Network to identify gait signatures in a small egocentric dataset with Keras implementation.
Images are read in and preprocessed with methods in imagereaders.py
Examples of preprocessed networks (ours and our benchmark) are in identifywearer.py and benchmark.py respectively.

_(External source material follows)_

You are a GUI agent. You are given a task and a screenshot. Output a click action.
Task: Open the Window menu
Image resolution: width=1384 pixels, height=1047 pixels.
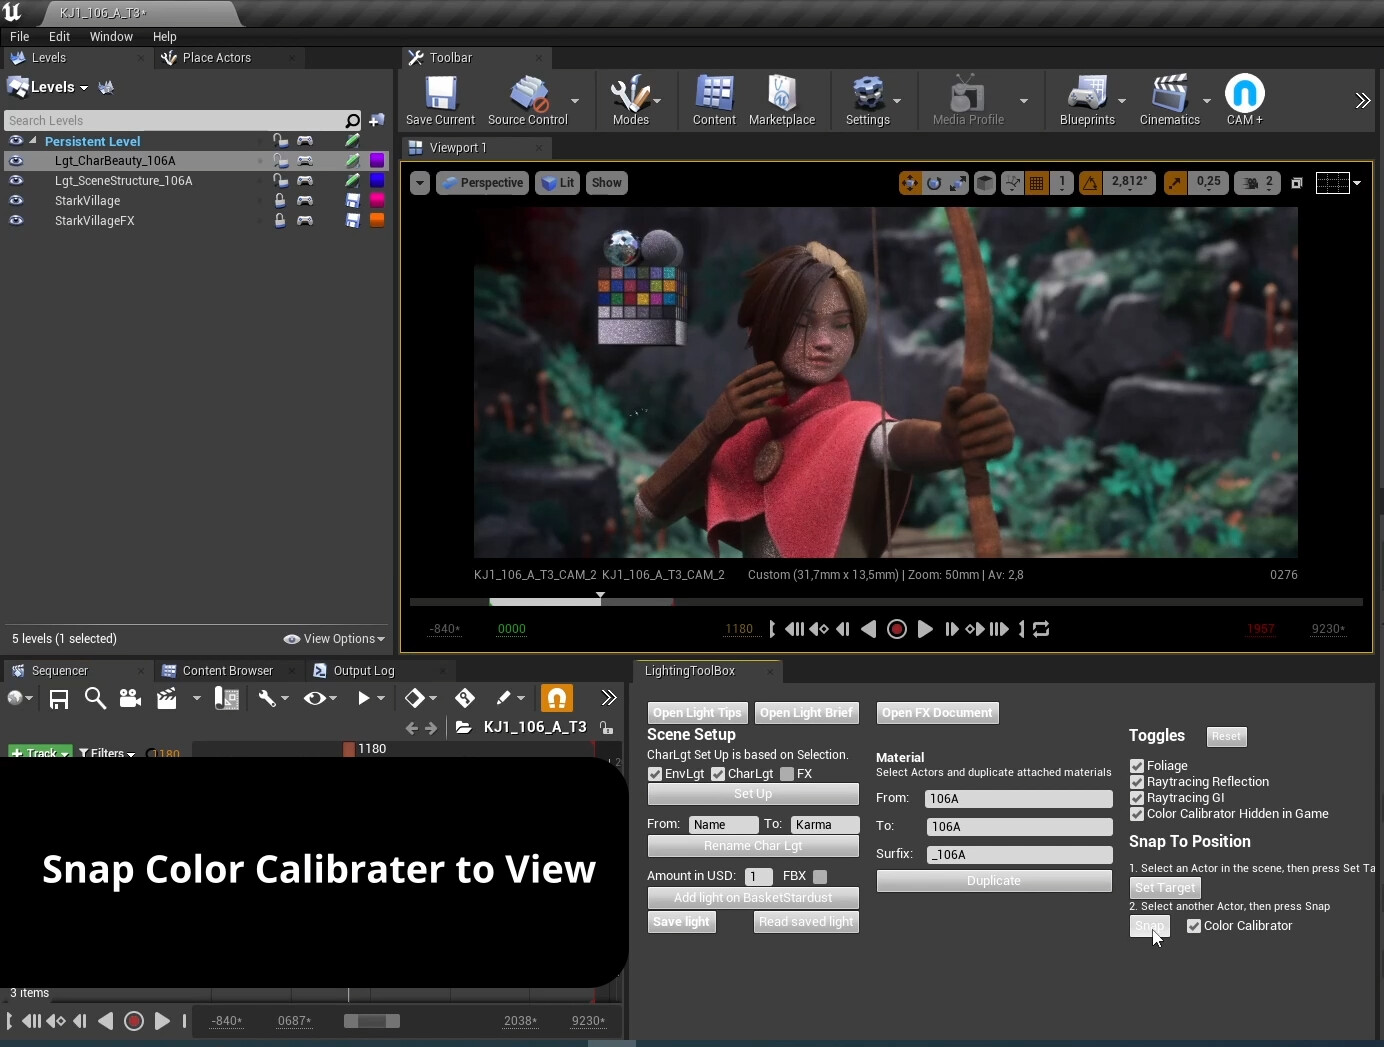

Our benchmark comes from Shmuel Peleg and Yedid Hosen, bibTeX citation below
@article{DBLP:journals/corr/HoshenP14, author = {Yedid Hoshen and Shmuel Peleg}, title = {Egocentric Video Biometrics}, journal = {CoRR}, volume = {abs/1411.7591}, year = {2014}, url = {http://arxiv.org/abs/1411.7591}, timestamp = {Mon, 01 Dec 2014 14:32:13 +0100}, biburl = {http://dblp.uni-trier.de/rec/bib/journals/corr/HoshenP14}, bibsource = {dblp computer science bibliography, http://dblp.org} }
We use the "ball play" and "walk" actions from M.S. Ryoo's Dogcentric Dataset to test the networks (http://robotics.ait.kyushu-u.ac.jp/~yumi/db/first_dog.html) bibTeX citation below
@inproceedings{yumi2014first, title={First-Person Animal Activity Recognition from Egocentric Videos}, author={Y. Iwashita and A. Takamine and R. Kurazume and M. S. Ryoo}, booktitle={International Conference on Pattern Recognition (ICPR)}, year={2014}, month={August}, address={Stockholm, Sweden}, }
Networks are located in networks.py
Annotations are read in with a label, \t, # of occurrences. Ex:
1 4
means there are 4 occurrences of object 1.
When video is being preprocessed, a print statement will show how many clips are made from one video so annotations can be made easier.